→ YOUR ASSIGNMENT
Every record below is to be restated verbatim, though its images are not.

→ DATA RECORDS
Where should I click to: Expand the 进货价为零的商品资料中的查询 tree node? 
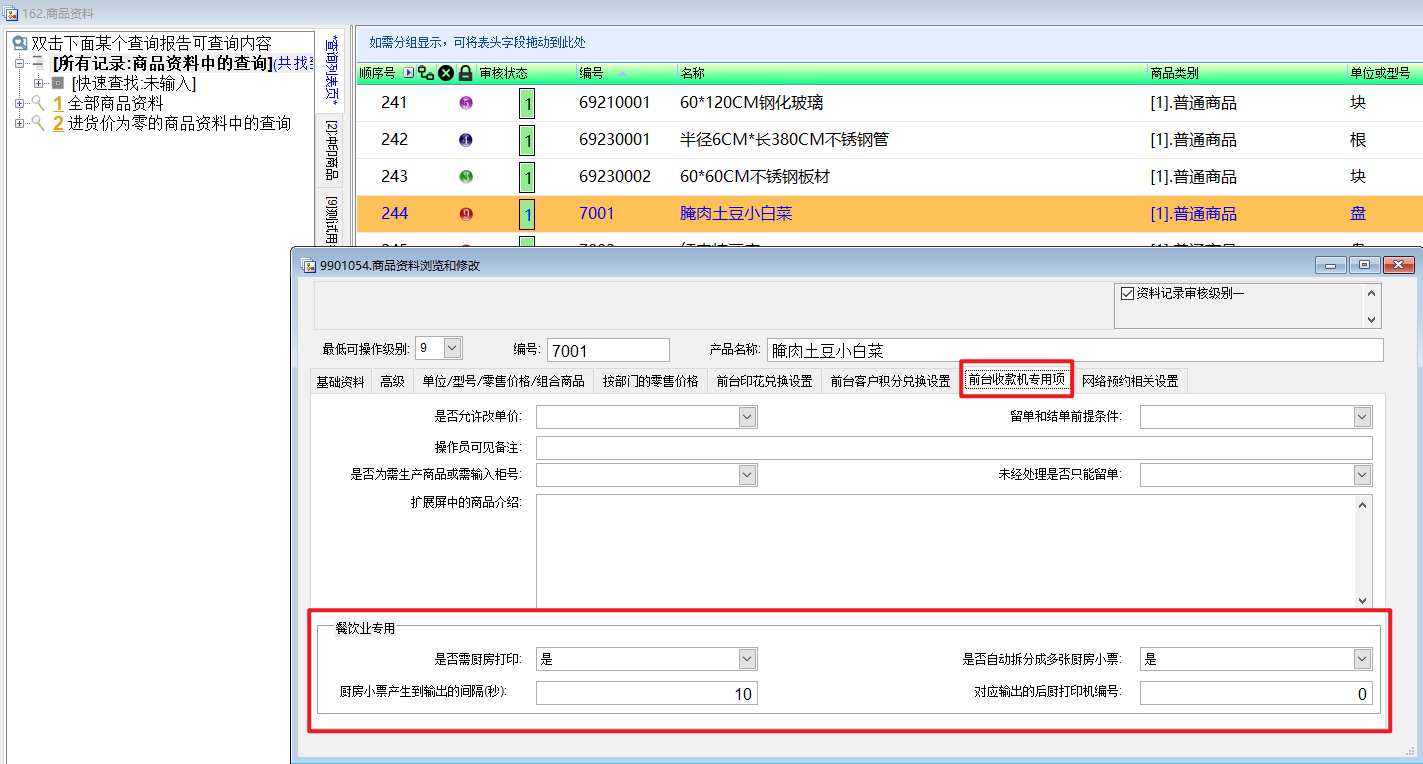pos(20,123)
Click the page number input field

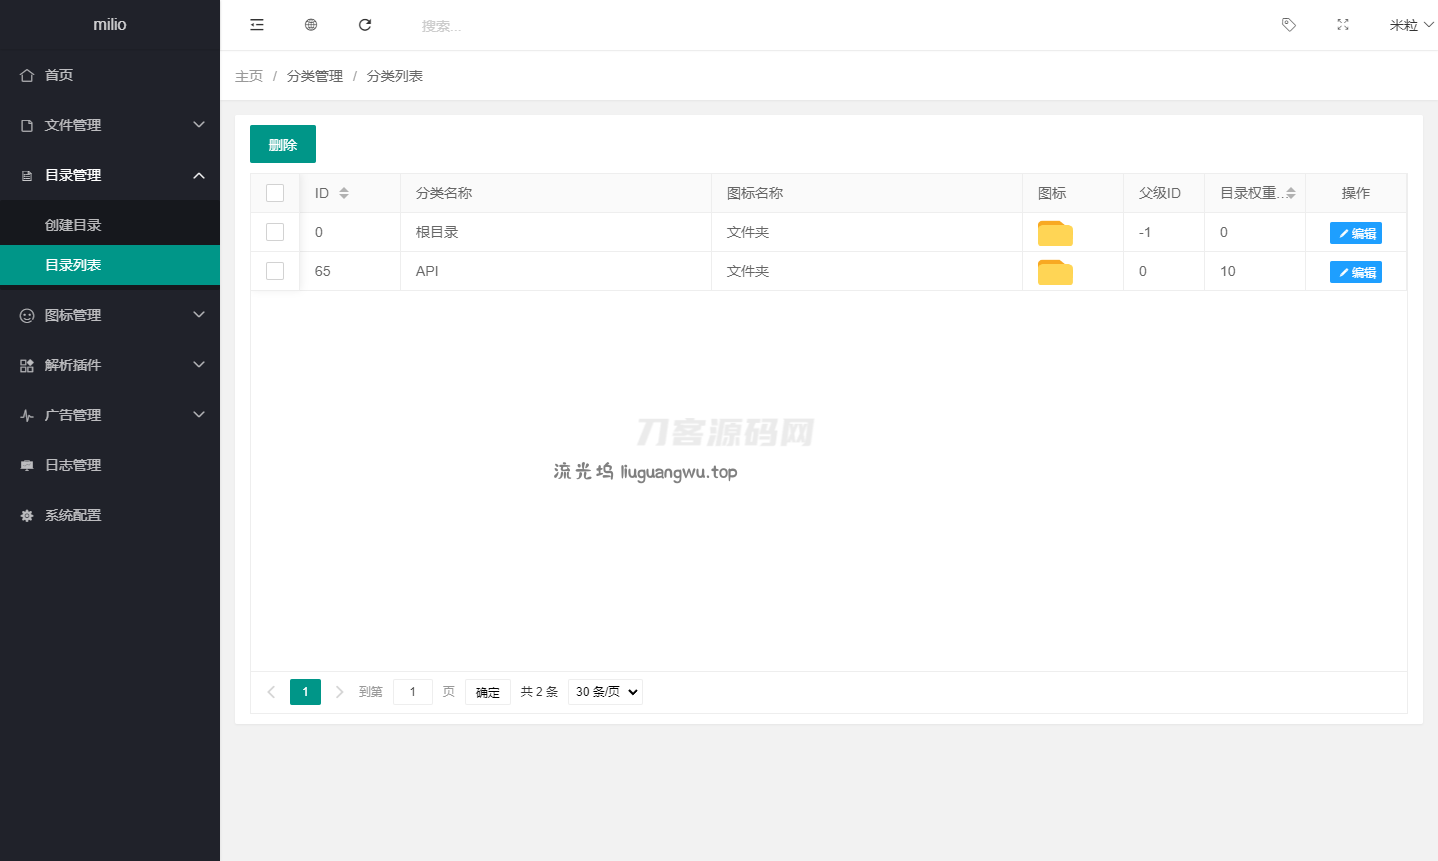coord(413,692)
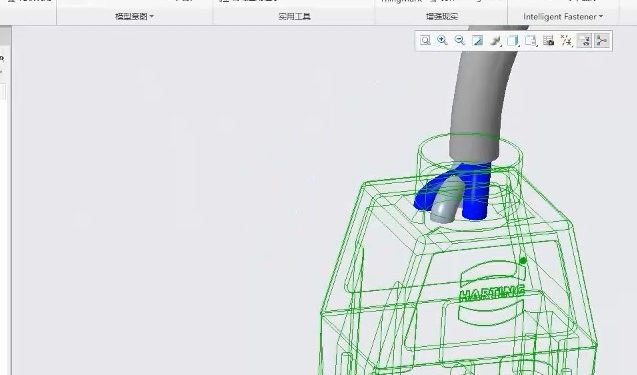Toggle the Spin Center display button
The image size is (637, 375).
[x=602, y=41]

→ OUTPUT OF THE TASK
Where should I click to: Expand the 进货价为零的商品资料中的查询 tree node? 
pos(20,123)
Click the page number input field

coord(413,692)
Toggle the Spin Center display button
The image size is (637, 375).
[x=602, y=41]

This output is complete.